This is a major undertaking, and something I have notebooks filled with notes about: I am going to make directories for WordPress plugins and themes.
I rarely meet folks that deal with as many themes, plugins, or WordPress-centric integrations/services as I do. I tend to take deep dives into how sites are built, and for the most part I can read the source for a few key WordPress pages and just list out which components make it up.
To be sure, that is one of the reasons I love WordPress, as I love HTML: you get to read so much of how it works. Best practices in WordPress make it easier to learn how others are building their sites. Win-win!
So I have this personal, often printed, database of theme and plugin knowledge, and I’ve been wanting to digitize and publish it.
A prominent feature of these directories will inclusion in the interi continuous content audit, wherein I will regularly update the directory items, to reflect current thoughts. There may not always be anything to add, but it will at the very least involve a human checking for activity, and maybe putting up a notice similar to in the public plugin repo about “hasn’t been updated in so long or for so many versions”.

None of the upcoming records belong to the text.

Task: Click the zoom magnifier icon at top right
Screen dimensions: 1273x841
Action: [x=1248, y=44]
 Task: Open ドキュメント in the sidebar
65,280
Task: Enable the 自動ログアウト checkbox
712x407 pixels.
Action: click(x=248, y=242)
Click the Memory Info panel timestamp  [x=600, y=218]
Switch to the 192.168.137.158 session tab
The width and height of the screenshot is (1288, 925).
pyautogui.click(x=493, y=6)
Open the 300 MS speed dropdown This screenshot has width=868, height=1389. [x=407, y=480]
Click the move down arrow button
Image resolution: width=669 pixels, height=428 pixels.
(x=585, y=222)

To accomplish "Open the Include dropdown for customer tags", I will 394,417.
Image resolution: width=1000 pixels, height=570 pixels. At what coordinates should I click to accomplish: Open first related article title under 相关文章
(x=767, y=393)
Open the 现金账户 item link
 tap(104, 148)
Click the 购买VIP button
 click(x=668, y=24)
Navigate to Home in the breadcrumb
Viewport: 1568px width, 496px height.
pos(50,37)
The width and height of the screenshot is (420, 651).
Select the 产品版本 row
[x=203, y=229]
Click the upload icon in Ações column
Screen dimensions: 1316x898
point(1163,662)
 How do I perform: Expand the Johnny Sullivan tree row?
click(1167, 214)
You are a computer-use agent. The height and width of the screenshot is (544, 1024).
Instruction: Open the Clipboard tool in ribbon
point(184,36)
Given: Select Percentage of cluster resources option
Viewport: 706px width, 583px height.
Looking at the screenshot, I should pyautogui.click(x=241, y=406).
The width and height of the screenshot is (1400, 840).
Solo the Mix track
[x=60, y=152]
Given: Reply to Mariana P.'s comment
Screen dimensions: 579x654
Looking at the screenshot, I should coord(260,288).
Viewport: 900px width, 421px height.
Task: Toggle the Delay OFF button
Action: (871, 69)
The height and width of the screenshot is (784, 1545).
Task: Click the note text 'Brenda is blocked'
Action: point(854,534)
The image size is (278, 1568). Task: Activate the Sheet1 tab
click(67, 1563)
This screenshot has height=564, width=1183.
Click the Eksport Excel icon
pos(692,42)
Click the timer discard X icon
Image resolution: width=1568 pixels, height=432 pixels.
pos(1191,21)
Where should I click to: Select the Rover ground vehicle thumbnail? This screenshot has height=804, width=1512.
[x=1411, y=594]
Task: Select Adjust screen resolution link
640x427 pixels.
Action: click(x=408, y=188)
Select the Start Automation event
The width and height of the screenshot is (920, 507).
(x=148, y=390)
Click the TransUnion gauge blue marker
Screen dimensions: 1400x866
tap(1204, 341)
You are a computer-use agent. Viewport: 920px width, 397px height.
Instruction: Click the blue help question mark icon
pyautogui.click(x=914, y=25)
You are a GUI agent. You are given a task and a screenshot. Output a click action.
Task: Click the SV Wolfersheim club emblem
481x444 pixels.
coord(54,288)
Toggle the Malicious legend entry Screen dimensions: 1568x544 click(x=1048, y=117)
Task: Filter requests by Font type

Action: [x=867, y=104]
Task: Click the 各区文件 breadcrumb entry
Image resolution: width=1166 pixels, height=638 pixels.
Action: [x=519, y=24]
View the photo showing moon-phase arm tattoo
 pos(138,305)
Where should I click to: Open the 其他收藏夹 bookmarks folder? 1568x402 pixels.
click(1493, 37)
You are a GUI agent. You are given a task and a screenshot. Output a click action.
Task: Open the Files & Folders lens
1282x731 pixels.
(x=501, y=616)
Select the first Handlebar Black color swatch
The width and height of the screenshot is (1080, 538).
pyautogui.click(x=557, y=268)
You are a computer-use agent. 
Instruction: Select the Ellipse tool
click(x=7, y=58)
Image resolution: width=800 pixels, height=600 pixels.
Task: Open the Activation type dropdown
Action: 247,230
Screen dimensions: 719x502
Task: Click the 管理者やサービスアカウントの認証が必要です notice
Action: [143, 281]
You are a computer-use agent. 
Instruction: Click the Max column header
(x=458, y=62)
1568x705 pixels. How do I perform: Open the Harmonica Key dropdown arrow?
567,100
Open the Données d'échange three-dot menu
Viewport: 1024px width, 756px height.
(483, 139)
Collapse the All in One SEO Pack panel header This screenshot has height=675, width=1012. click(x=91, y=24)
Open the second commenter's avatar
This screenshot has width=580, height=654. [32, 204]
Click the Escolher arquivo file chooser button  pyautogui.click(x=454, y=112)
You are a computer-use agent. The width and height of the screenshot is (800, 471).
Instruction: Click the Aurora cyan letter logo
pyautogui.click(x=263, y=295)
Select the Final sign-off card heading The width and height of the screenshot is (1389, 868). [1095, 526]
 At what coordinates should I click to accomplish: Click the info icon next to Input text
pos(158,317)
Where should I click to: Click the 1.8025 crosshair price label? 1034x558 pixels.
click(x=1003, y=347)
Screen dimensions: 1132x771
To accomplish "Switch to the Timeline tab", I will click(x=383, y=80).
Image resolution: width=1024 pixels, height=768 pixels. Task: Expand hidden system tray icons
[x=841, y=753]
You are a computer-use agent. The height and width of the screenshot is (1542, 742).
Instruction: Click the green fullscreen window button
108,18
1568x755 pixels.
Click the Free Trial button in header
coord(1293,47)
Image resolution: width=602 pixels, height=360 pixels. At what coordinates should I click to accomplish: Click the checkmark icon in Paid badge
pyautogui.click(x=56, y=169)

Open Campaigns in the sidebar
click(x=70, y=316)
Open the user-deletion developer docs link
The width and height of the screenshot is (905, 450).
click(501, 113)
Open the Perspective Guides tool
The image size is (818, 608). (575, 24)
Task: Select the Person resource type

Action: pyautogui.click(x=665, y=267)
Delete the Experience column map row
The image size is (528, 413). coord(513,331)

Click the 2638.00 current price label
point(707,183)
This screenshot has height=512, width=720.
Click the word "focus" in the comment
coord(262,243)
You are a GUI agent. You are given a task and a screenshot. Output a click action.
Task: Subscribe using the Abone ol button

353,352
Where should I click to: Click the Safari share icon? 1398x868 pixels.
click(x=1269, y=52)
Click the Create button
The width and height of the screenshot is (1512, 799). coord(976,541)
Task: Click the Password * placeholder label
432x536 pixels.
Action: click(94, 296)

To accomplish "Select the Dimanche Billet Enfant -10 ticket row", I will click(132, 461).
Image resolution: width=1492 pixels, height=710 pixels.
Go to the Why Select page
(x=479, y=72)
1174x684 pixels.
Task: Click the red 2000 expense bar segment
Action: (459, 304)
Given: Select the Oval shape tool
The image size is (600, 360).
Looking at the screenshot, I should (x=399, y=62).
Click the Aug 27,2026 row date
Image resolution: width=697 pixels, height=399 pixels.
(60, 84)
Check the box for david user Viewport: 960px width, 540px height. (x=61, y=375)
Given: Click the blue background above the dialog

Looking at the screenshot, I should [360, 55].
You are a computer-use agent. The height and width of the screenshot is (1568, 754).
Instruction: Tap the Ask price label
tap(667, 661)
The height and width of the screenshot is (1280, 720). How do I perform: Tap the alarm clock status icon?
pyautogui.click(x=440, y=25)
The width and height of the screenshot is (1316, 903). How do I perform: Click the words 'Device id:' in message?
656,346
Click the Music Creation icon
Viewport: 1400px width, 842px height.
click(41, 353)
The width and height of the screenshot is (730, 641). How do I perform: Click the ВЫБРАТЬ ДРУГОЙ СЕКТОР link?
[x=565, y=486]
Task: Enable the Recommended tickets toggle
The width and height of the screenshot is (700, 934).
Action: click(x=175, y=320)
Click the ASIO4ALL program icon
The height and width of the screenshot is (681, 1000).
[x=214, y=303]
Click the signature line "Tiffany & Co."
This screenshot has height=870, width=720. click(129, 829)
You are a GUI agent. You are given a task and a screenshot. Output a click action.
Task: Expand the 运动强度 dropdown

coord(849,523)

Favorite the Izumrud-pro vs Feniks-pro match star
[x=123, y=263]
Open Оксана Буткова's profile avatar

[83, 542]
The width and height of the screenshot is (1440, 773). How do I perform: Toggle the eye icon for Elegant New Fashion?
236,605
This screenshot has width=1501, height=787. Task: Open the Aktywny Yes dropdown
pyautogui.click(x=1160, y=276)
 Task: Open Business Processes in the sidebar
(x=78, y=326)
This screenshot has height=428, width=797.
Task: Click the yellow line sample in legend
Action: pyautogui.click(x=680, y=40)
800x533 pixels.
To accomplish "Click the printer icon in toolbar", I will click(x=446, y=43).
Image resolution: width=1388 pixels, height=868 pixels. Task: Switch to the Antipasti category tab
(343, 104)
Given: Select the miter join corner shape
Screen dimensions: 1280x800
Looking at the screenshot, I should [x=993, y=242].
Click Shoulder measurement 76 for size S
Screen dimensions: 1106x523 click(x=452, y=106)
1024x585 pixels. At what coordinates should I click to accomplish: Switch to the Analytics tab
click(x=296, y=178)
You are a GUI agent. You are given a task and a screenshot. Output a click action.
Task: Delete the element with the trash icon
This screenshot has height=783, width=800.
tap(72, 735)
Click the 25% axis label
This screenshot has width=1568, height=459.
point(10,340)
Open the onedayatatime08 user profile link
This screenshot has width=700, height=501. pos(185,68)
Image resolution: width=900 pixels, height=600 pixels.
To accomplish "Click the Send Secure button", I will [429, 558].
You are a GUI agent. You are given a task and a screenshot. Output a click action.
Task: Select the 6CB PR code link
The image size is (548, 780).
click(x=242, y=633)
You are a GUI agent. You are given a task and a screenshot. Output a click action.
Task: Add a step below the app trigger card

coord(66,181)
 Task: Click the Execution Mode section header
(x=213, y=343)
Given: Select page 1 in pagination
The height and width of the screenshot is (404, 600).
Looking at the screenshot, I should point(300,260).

I call this a prominent feature because the attempts to do this kind of activity have happened, but without that built-in curator intent, they become outdated artifacts within a year or two.
Two other interesting features have to do with editorial:
- I plan to be honest. Like, maiki-honest. But I am committed to putting positive energy into the world, and will back up what I think with my reasoning, and will always be open to explaining it better.
- I will invite active collaboration, even from the creators of entries!
These are neat by themselves, but together they create a challenge for me, as I still haven’t found a solution to meeting good web standards for the cognitive and narrative side when I am asserting everything from my perspective, unless I am not.
Did that make sense? Example: I have several run-downs on plugins, most of which is feedback on the negative aspects, and why they should be avoided. Then, someone sees the value of an entry and wants to keep it updated more often, starts doing that. But their opinion is not aligned with my own… great opportunity! So we somehow split off the “perspectives” from the rest of the entry, and further separate the actual perspectives. Does that look like comments? Is that always easy to distinguish? Does that mean I should craft my perspectives in that way to start, to invite collaboration into that space?
Hmmm… lot’s to consider!
Anyhow, this quest is primarily concerned with creating the following:
- Policy on how to write up honest, human-useful coverage, with multiplayer built-in
- goHugo templates for
wordpresssection on interi, and specifically for the data structure for two sub-sections:
- goHugo templates for rendering single and list views of entries
I don’t know where this fits in, but I’d like to see documents appear that approach plugins and themes as Wirecutter does for things. They show their homework, the considerations and presumptions, and who is playing, as well as alternatives and a look at the field and future.
I can see populating the directories answering the research to a given document such as that, maybe a “rundown of form plugins” or “current page builders with Gutenburg support”.